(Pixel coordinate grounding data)
┄┄┄┄┄┄┄┄┄┄

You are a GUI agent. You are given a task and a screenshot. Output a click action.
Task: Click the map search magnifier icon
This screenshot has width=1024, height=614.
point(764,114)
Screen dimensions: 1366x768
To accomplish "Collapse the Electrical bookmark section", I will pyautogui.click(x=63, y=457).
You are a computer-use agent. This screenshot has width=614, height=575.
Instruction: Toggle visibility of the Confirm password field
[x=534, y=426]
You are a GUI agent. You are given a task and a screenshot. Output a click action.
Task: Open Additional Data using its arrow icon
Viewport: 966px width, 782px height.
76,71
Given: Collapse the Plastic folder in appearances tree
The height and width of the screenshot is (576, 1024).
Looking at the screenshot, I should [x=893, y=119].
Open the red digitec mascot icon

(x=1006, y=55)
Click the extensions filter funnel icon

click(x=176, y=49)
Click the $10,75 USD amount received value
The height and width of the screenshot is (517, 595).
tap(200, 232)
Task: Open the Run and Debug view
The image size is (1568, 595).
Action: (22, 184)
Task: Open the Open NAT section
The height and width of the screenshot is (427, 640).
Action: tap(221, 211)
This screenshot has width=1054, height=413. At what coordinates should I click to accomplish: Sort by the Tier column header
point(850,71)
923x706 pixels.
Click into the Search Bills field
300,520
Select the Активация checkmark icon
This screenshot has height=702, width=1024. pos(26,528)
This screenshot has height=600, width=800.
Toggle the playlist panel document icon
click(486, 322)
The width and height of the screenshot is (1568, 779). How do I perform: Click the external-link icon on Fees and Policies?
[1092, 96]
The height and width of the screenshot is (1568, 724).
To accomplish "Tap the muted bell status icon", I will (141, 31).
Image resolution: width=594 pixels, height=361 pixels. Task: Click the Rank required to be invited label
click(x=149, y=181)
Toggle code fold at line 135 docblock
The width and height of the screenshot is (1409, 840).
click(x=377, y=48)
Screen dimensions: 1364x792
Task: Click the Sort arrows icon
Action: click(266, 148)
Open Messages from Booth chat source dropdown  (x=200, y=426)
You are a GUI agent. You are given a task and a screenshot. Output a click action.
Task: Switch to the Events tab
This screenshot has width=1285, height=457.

┄┄┄┄┄┄┄┄┄┄

▶ _Instructions for the task_
Transcribe, exactly and without additions, the lines of the records above, beginning with the line that contains "You are a computer-use" and ending with the line that contains "923x706 pixels.", both included.

▶ _Result_
You are a computer-use agent. This screenshot has width=614, height=575.
Instruction: Toggle visibility of the Confirm password field
[x=534, y=426]
You are a GUI agent. You are given a task and a screenshot. Output a click action.
Task: Open Additional Data using its arrow icon
Viewport: 966px width, 782px height.
76,71
Given: Collapse the Plastic folder in appearances tree
The height and width of the screenshot is (576, 1024).
Looking at the screenshot, I should [x=893, y=119].
Open the red digitec mascot icon

(x=1006, y=55)
Click the extensions filter funnel icon

click(x=176, y=49)
Click the $10,75 USD amount received value
The height and width of the screenshot is (517, 595).
tap(200, 232)
Task: Open the Run and Debug view
The image size is (1568, 595).
Action: (22, 184)
Task: Open the Open NAT section
The height and width of the screenshot is (427, 640).
Action: tap(221, 211)
This screenshot has width=1054, height=413. At what coordinates should I click to accomplish: Sort by the Tier column header
point(850,71)
923x706 pixels.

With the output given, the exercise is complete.